Instruction >> Print the part of the interview on the insolvency code below word for word, starting with "There is a Bombay" and going on through "least two more.".

━━━━━ Selected excerpt ━━━━━

The minute you make one exception, then the entire exercise is over. You will have 10 people outside the door crying that they also had a force majeure situation.

Why were home buyers treated as financial creditors instead of operational creditors? What was the reasoning?
That is a tough question. Right now the Code has operational and financial creditors. And we have differing judgements on whether home loans are operational, or financial or neither. They fall between the cracks. But it had to be dealt with. Here too we had to take a stand because of the Supreme Court case where there were 30,000 home buyers. It was an emotive issue as well. Now we had the question: should the home loan be financial or operational. If you are a financial creditor, you sit at the (negotiating) table. If you are an operational creditor, you don’t sit at the table. However, the home buyer is giving a cash in advance. So it is more of a financial creditor. There will be a trustee who will represent the interests of all the home buyers, and must listen to them individually and not collectively.

What is the status of the other companies apart from the first 12?
The remaining 24 were listed in January and many settlements are already taking place even before they went to the National Company Law Tribunal (NCLT). Section 29 (a) has actually pushed promoters to seek settlement before the matter reaches the NCLT.

There is a Bombay High Court judgment which says that NCLT cannot be applied retrospectively. Your views.
All I can say is that this is surprising. In fact there is a clause in the Code which says that if you have not complied with the provisions of the IBC, you have a 30-day window to do so.

Do you expect delays in the process to take place?
It all depends on the way the infrastructure is enhanced. We have already increased the number of tribunals to three. We will need at least five. Plus we have only one appellate tribunal. We may need at least two more.

━━━━━ Stored data ━━━━━

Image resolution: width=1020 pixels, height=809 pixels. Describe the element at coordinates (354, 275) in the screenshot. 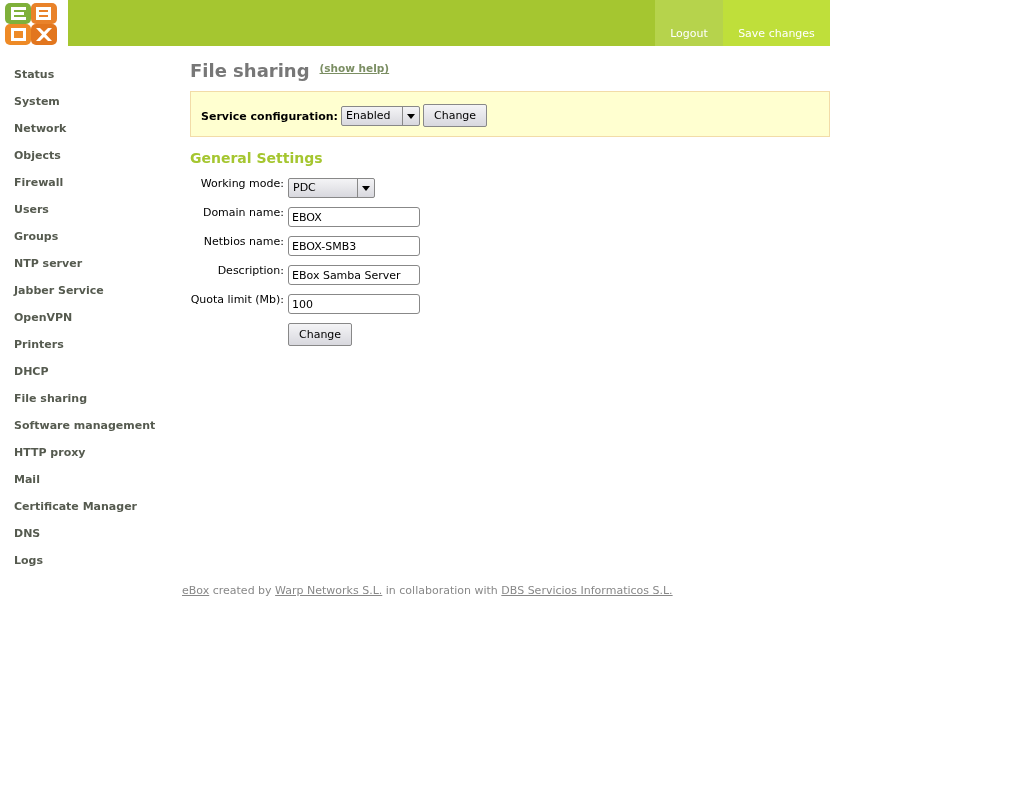

I see `input-field: EBox Samba Server` at that location.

━━━━━

Response area >>
There is a Bombay High Court judgment which says that NCLT cannot be applied retrospectively. Your views.
All I can say is that this is surprising. In fact there is a clause in the Code which says that if you have not complied with the provisions of the IBC, you have a 30-day window to do so.

Do you expect delays in the process to take place?
It all depends on the way the infrastructure is enhanced. We have already increased the number of tribunals to three. We will need at least five. Plus we have only one appellate tribunal. We may need at least two more.